KARAWANG, NarasiKita.ID – Badan Pemeriksa Keuangan (BPK) Republik Indonesia mengungkap sejumlah masalah fundamental dalam pengelolaan jalan oleh Pemerintah Kabupaten Karawang selama periode 2021 hingga Triwulan III 2023. Laporan Hasil Pemeriksaan (LHP) Kinerja BPK menyoroti bahwa perencanaan dan pelaksanaan preservasi jalan tidak didasarkan pada kondisi kerusakan riil di lapangan, mengakibatkan ratusan kilometer jalan dalam kondisi rusak berat tidak menjadi prioritas penanganan.
Berdasarkan LHP BPK Nomor 10/LHP/XVIII.BDG/01/2024 tertanggal 24 Januari 2024, ditemukan bahwa dari total anggaran preservasi jalan sebesar Rp 589,16 miliar selama periode 2021 hingga Triwulan III 2023, realisasinya mencapai Rp 499,07 miliar atau 84,71%. Namun, penyerapan anggaran yang tinggi ini tidak sejalan dengan efektivitas penanganan jalan rusak.
Temuan paling krusial adalah adanya 46 ruas jalan sepanjang 147,9 kilometer dengan tingkat kerusakan berat (antara 50% hingga 100%) yang justru tidak masuk dalam prioritas pembangunan dan preservasi jalan pada tahun 2022 dan 2023.
“Hasil perbandingan antara database kondisi jalan TA 2021 dengan daftar pelaksanaan pekerjaan jalan TA 2022 dan 2023 menunjukkan bahwa terdapat ruas jalan kabupaten yang kondisinya rusak berat di atas 50% pada Tahun 2022 dan 2023 tidak menjadi prioritas penanganan,” tulis BPK dalam laporannya.

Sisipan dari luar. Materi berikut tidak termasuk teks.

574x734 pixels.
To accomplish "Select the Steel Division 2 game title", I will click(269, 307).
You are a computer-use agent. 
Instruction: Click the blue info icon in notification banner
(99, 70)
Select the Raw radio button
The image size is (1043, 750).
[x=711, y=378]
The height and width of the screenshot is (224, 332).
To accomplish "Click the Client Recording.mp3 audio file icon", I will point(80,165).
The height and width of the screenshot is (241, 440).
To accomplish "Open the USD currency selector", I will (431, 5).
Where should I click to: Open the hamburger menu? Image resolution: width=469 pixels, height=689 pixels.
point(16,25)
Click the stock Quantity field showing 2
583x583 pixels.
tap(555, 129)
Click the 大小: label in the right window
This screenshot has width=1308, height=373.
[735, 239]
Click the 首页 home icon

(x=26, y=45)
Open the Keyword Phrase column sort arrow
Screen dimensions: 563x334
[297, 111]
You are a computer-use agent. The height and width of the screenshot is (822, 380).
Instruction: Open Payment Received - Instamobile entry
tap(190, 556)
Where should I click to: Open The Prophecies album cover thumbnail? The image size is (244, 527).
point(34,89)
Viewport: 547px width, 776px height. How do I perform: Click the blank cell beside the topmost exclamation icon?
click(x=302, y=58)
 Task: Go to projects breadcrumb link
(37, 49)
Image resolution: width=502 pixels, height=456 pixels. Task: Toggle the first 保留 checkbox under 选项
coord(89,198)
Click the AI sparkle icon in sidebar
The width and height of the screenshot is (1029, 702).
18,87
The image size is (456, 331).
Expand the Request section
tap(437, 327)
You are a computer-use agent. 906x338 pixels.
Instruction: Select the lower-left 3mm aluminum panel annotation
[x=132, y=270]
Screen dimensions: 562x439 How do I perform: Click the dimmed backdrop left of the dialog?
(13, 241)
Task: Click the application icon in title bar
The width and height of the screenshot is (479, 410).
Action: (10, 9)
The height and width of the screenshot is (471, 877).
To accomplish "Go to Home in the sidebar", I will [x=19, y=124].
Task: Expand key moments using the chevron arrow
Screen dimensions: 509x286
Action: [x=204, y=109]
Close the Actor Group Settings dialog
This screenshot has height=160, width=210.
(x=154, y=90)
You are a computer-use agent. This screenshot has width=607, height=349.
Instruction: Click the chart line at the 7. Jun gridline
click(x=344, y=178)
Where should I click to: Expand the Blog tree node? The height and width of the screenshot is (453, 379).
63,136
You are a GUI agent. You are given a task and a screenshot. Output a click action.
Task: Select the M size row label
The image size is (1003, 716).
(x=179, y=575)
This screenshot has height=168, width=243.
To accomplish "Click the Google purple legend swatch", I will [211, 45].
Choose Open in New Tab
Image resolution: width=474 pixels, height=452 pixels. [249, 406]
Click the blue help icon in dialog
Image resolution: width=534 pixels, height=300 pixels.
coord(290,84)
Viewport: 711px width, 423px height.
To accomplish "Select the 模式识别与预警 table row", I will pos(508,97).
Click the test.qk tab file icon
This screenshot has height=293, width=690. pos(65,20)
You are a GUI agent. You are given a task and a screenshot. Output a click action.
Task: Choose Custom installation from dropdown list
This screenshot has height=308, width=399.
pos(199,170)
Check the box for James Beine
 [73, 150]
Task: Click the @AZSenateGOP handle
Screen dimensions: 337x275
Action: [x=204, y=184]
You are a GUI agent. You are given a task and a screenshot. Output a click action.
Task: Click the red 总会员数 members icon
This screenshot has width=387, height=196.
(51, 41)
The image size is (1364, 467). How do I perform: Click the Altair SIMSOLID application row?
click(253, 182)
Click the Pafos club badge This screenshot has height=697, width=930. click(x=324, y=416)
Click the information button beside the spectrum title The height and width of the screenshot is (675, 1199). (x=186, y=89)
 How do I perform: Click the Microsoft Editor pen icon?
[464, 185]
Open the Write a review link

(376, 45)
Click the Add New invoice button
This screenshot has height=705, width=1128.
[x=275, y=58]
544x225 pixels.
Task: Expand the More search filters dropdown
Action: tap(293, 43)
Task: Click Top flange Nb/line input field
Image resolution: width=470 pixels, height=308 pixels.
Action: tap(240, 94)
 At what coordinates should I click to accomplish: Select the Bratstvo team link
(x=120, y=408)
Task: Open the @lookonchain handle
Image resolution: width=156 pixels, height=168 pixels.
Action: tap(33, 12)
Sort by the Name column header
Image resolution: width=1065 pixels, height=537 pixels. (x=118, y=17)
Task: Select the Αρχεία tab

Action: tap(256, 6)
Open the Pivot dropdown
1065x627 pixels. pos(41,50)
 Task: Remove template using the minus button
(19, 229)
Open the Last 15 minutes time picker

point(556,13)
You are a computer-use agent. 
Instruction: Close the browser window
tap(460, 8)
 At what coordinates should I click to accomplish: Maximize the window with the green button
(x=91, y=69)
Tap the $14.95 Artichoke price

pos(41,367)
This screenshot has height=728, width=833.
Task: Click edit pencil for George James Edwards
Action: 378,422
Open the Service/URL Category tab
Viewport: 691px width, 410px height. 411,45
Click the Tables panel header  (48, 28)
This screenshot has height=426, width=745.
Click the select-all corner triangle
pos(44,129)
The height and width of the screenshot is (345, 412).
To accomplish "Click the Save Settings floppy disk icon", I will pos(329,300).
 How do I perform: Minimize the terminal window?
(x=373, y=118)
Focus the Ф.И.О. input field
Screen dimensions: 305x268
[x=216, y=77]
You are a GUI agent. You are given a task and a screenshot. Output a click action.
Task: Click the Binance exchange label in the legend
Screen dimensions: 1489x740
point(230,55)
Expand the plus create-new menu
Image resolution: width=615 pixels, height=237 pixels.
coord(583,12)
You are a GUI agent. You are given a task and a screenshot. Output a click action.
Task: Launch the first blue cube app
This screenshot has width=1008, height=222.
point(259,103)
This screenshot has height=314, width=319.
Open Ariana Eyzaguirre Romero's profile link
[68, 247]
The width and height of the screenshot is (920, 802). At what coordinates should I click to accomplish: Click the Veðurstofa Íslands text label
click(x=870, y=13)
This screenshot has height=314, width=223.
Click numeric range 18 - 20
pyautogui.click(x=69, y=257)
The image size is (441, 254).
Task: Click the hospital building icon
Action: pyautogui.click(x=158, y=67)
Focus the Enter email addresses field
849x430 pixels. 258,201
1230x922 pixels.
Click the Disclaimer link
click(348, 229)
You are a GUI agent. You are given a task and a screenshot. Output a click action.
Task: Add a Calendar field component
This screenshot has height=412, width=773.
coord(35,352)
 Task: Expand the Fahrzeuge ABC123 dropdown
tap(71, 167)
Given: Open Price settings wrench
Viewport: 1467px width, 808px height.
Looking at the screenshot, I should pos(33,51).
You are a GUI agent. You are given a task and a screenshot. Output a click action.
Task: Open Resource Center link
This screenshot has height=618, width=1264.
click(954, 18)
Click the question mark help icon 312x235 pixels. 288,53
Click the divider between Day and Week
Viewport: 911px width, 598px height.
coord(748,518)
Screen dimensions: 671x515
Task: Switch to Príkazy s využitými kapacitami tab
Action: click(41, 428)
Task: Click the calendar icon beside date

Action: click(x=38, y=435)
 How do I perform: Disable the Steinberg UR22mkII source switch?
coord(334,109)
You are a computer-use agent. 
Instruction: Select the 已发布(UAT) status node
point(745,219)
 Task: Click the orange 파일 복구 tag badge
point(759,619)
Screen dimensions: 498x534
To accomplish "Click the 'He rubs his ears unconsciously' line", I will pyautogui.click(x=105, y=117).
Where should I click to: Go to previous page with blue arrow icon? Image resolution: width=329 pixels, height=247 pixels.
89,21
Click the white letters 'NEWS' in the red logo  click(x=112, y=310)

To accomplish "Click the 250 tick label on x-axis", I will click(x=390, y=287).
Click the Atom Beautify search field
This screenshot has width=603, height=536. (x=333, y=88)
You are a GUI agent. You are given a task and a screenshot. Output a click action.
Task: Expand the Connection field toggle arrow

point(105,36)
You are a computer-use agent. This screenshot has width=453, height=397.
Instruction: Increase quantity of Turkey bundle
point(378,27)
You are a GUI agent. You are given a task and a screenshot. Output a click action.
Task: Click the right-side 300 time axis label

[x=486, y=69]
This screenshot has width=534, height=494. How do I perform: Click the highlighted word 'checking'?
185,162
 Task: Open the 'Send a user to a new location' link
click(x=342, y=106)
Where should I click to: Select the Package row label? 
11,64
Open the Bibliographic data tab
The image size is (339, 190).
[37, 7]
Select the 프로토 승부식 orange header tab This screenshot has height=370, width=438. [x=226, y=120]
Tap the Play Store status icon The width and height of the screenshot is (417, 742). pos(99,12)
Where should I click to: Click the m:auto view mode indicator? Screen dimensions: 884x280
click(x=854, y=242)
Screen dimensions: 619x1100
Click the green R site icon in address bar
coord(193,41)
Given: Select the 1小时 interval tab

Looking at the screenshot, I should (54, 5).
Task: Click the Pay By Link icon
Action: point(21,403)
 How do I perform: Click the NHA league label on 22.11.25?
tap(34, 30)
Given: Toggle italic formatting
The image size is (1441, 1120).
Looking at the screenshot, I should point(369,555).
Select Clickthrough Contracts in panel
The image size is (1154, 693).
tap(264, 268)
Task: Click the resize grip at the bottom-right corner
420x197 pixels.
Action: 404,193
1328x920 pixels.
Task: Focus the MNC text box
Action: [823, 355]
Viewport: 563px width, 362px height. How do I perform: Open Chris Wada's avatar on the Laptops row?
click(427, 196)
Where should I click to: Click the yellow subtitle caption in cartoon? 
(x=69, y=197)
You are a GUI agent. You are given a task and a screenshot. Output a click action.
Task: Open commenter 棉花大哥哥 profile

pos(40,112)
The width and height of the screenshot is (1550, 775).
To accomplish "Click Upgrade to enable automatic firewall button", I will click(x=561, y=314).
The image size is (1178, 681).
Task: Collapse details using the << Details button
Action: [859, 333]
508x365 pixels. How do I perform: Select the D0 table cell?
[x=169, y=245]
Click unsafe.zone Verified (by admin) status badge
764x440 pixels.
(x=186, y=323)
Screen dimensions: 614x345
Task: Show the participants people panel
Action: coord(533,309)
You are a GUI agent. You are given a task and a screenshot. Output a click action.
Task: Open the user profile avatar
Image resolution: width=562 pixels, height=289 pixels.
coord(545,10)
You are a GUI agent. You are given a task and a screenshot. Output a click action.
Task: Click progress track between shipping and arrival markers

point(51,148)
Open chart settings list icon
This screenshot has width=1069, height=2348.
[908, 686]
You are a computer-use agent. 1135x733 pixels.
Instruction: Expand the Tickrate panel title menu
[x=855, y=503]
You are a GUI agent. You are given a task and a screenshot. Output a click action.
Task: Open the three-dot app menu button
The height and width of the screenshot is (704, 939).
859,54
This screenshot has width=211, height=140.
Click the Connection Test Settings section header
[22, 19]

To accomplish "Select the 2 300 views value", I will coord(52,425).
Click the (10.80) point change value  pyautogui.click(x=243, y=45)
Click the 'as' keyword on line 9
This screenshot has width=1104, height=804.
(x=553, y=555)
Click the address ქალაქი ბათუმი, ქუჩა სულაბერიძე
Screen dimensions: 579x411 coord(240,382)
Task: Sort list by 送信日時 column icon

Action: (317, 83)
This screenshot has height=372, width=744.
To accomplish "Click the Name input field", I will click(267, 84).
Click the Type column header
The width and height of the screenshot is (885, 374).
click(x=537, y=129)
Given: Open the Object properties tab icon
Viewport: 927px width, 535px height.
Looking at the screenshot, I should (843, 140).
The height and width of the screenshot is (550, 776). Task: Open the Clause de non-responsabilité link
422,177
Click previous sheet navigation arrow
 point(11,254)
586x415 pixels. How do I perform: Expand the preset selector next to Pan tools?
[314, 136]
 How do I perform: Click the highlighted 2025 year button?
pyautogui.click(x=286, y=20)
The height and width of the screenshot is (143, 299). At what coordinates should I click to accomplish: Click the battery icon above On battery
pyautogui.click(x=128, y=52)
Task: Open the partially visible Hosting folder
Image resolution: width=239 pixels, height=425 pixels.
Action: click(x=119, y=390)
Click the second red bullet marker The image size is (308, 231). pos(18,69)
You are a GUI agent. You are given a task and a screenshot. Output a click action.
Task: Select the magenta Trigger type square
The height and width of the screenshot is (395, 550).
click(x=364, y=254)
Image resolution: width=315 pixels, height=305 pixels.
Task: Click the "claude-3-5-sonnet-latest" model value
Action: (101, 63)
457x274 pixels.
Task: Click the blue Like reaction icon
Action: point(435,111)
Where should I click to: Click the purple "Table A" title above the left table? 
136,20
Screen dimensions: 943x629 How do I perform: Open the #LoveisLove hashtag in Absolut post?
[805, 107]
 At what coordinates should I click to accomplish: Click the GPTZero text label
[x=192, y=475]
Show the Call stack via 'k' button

Akar Masalah: Perencanaan Tanpa Data Akurat
BPK mengidentifikasi akar masalah terletak pada perencanaan yang lemah di Dinas Pekerjaan Umum dan Penataan Ruang (PUPR) Kabupaten Karawang. Berdasarkan hasil wawancara dengan Plt. Kepala Dinas PUPR, diakui bahwa perencanaan pembangunan dan preservasi jalan tidak disusun berdasarkan kondisi riil jalan.
“Hal ini dikarenakan belum tersedianya database kondisi jalan yang mutakhir yang dapat dijadikan sebagai acuan,” ungkap laporan tersebut.
Dinas PUPR terbukti belum menyusun rencana tahunan preservasi jalan yang terintegrasi, mencakup pemeliharaan rutin, rehabilitasi, rekonstruksi, dan pelebaran jalan sesuai standar untuk mencapai umur rencana jalan.
Pengadaan Langsung dan Pengawasan Lemah
Masalah lain yang disorot adalah proses pengadaan dan pengawasan. Sebagian besar pekerjaan konstruksi jalan dan jembatan dilakukan melalui proses pengadaan langsung. Dari tahun 2021 hingga Triwulan III 2023, terdapat total 2.406 paket pekerjaan yang dilakukan dengan metode ini.
BPK menemukan bahwa Dinas PUPR tidak menyusun spesifikasi teknis atau kriteria pelaksana untuk pekerjaan yang melalui pengadaan langsung. Akibatnya, informasi mengenai kualifikasi dan kompetensi penyedia jasa menjadi tidak jelas.
Dari sisi pengawasan, BPK menilai pelaksanaannya berpotensi tidak maksimal. Dinas PUPR hanya memiliki sekitar 40 hingga 50 orang pengawas lapangan yang harus mengawasi ribuan paket pekerjaan setiap tahunnya.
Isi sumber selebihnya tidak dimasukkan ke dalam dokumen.